A cell line, TBSV7, that produces noninfectious murine sarcoma virus (MuSV) in the absence of helper MuLV was isolated from TB cells infected with the supernatant of MuSV349 cells. These noninfectious MuSV particles with "immature" C-type virus morphology contain a 2.2 X 10(6)-Da genomic RNA and an uncleaved 62,000-Da gag precursor protein (Pr62). Neither viral envelope proteins (gp70, p15E, p12E) nor reverse transcriptase were detected in these virus particles. Pr62 was found to be phosphorylated in vivo and it could be phosphorylated in vitro with [gamma-32P]ATP, indicating that protein kinase was packaged in these noninfectious virions. In vitro processing of Pr62 to smaller molecular weight proteins could be achieved by the addition of Mo-MuLV and Nonidet P-40. The initial cleavage products were proteins with molecular weights of 38K (Pr38) and 27K (Pr27). Under optimum conditions Pr38 was cleaved to p30 and a protein band migrating with MuLV-p10, while Pr27 was cleaved to a 17,000-Da protein that migrated slower than MuLV-p15 and a protein band migrating with MuLV-p12. Pulse-chase experiments performed on TBSV7 cells superinfected with Mo-MuLV indicated that intracellular processing of Pr62 was much slower than that of Pr65. Cleavage protein products of Pr62 similar in size to the in vitro protein products were also detected in TBSV7 cells superinfected with MuLV.

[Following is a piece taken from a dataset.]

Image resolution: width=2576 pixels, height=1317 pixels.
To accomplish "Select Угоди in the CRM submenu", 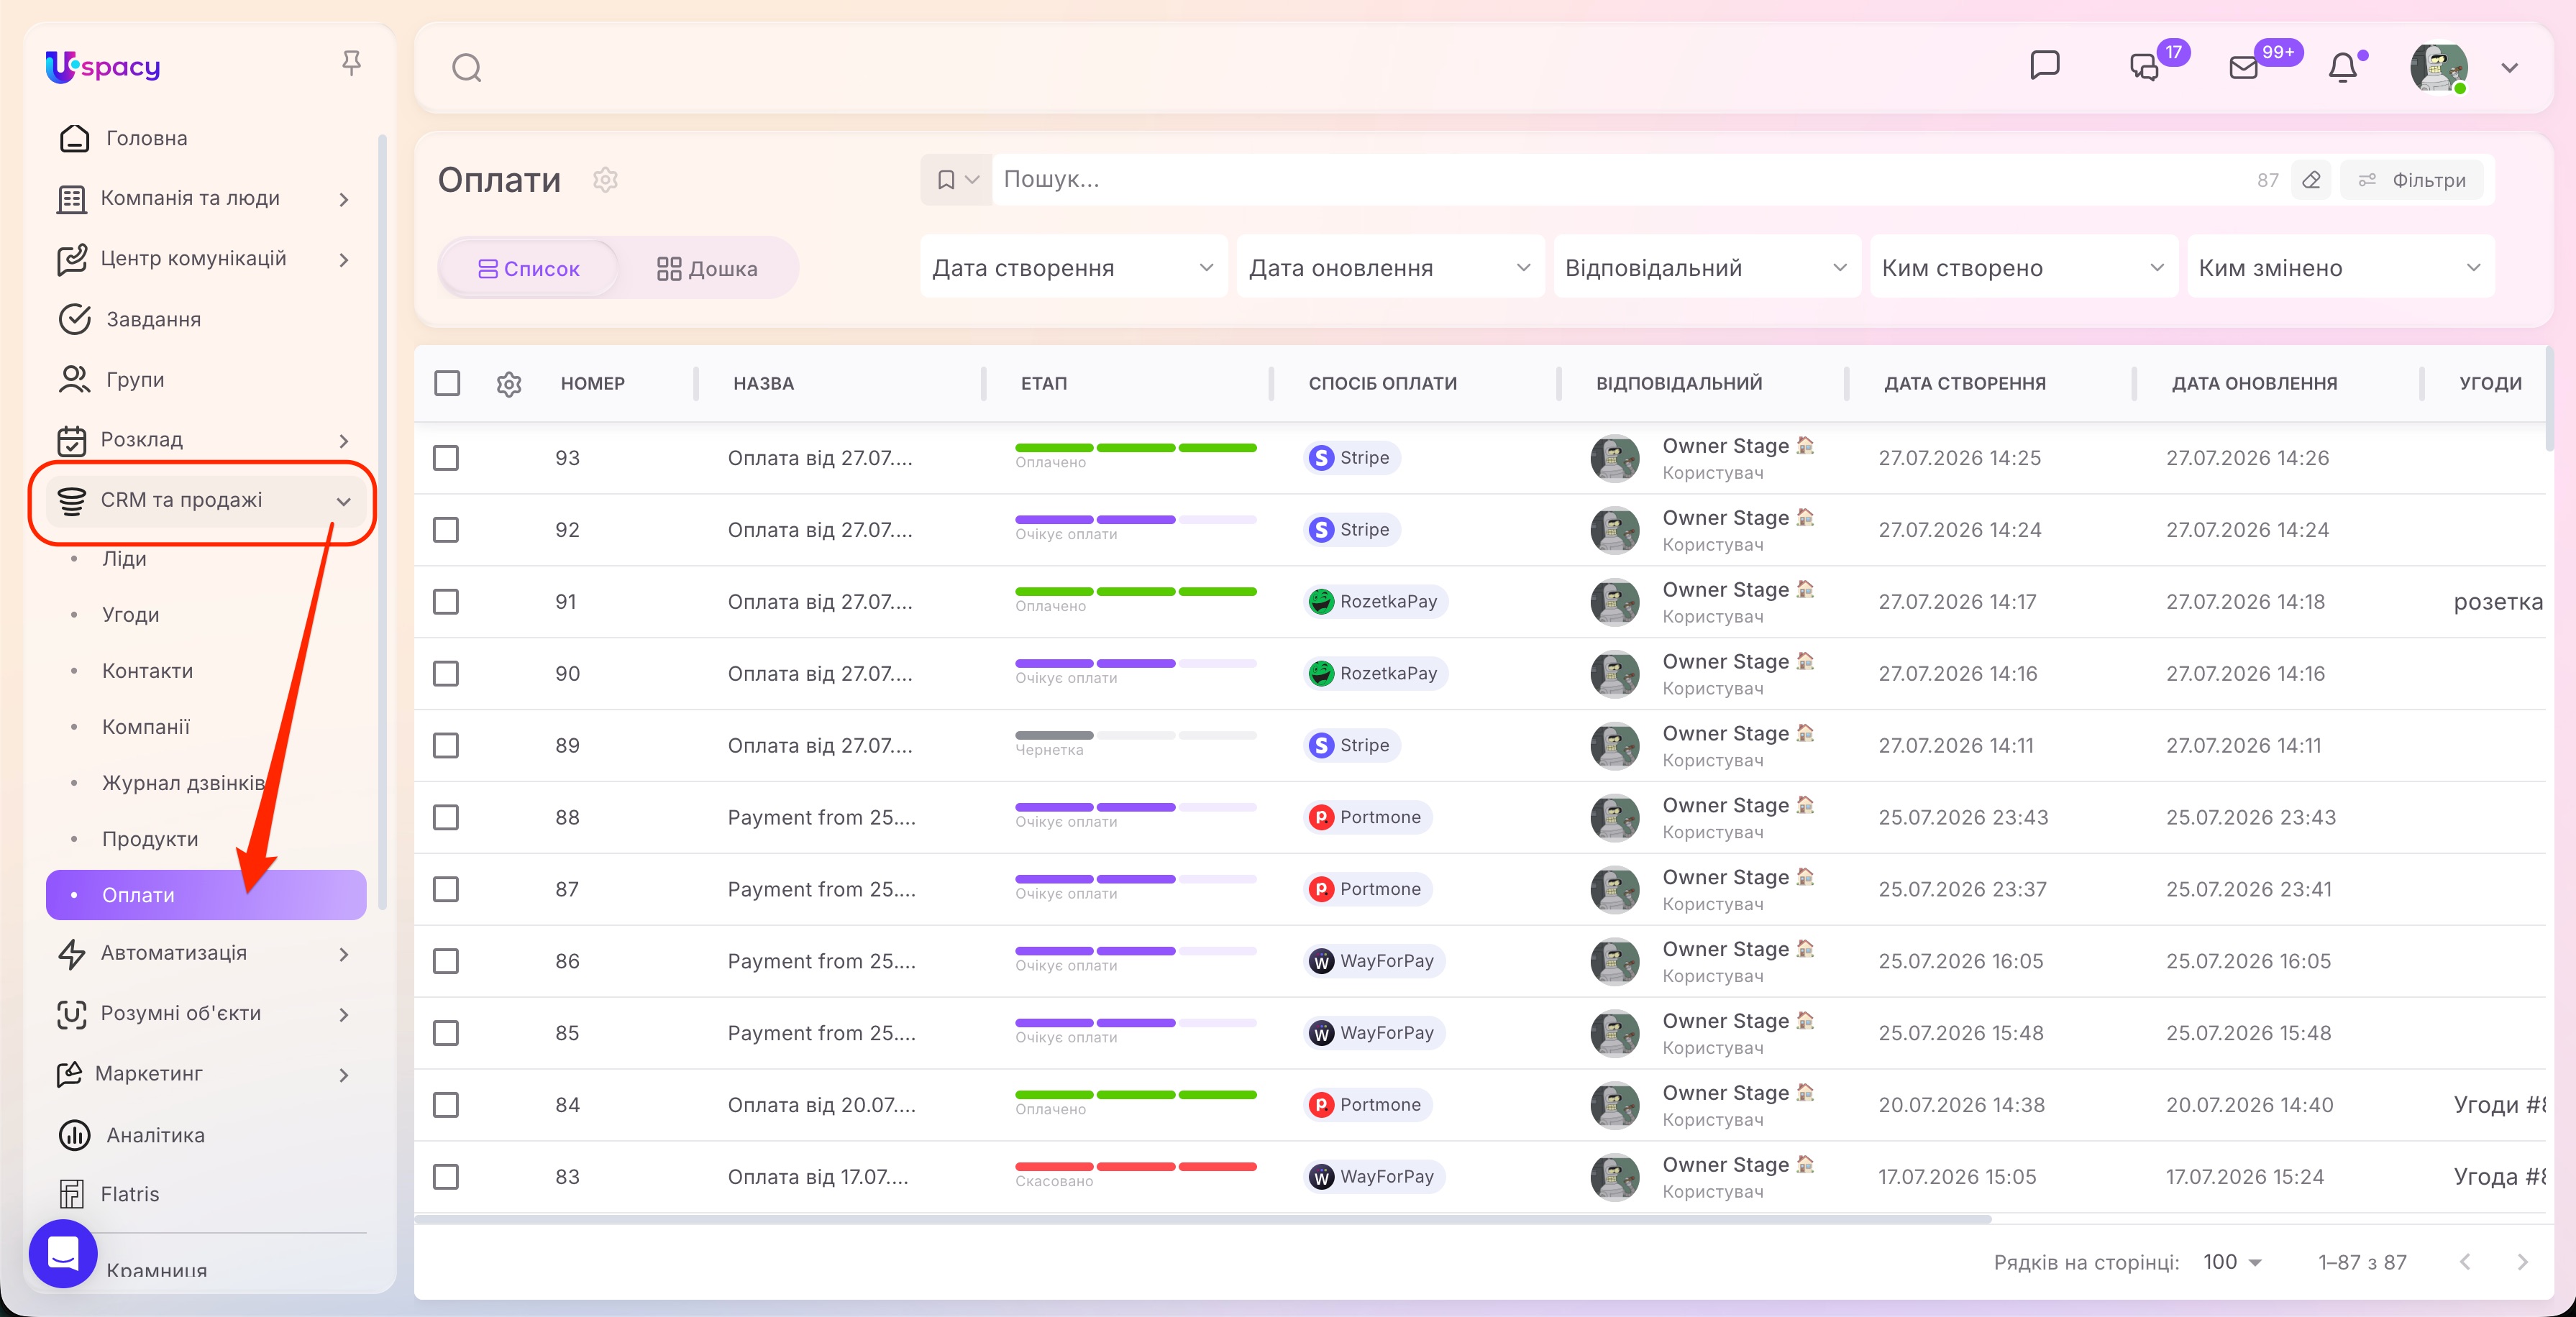I will tap(131, 615).
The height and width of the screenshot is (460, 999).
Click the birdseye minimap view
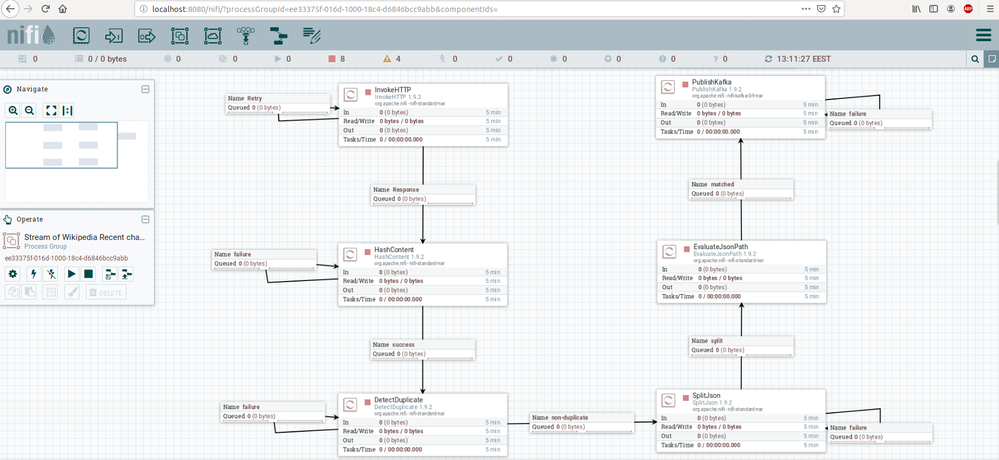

Restriction of Moloney murine leukemia virus replication in Moloney murine sarcoma virus-infected cells.

MuSV349 is a TB-cell line which produces infectious MuSV with little or no MuLV detectable by the XC assay. The apparent restriction of MuLV replication in MuSV349 cells was investigated. A replication-competent helper virus, with protein composition nearly identical to that of Mo-MuLV was isolated from the viruses produced by MuSV349 cells. This helper MuLV after it was separated from MuSV and upon infection of TB cells produced viral titer similar to that of Mo-MuLV-infected TB cells indicating that its replication might have been restricted in the MuSV349 cells. To find out whether the suppression of the helper virus replication is due to the genetic peculiarities of the virus or MuSV349 cells, the relative amounts of MuLV and MuSV produced by several distinct clonal MuSV isolates (derived from a common progenitor) upon superinfection with Mo-MuLV were determined. The results of these experiments showed that while both SV7 and SV15F on coinfection with Mo-MuLV produced MuSV in excess over MuLV; and ts110 and tsSV13 on coinfection with Mo-MuLV produced MuLV in excess over MuSV. Since the same Mo-MuLV is used in these experiments and since upon transfer to a different cell, SV7, SV15F, and ts110 retain the property to restrict or not restrict MuLV replication it appears that the above property is determined by the genetics of the MuSV.

A group of temperature-sensitive mutants of Moloney leukemia virus which is defective in cleavage of env precursor polypeptide in infected cells also induces hind-limb paralysis in newborn CFW/D mice.

A group of temperature sensitive mutants of Moloney murine leukemia virus (MoMuLV) designated as ts1, ts7, and ts11 rapidly and invariably induce hind-limb paralysis ranging from 28 to 52 days postinjection of neonatal CFW/D mice. These temperature-sensitive mutants are defective in the processing of the precursor of the env protein, gPr80env in infected cells, resulting in the accumulation of gPr80env in the infected cell and production of virions with reduced amounts of gp70, p15E, and p12E when compared to that of the wild-type virion. In contrast, two nonparalytogenic ts mutants, ts3 and ts10, like the wild-type virus, show normal processing of gPr80env in infected cells and production of virions with a similar amount of env proteins to that of the wild-type virion.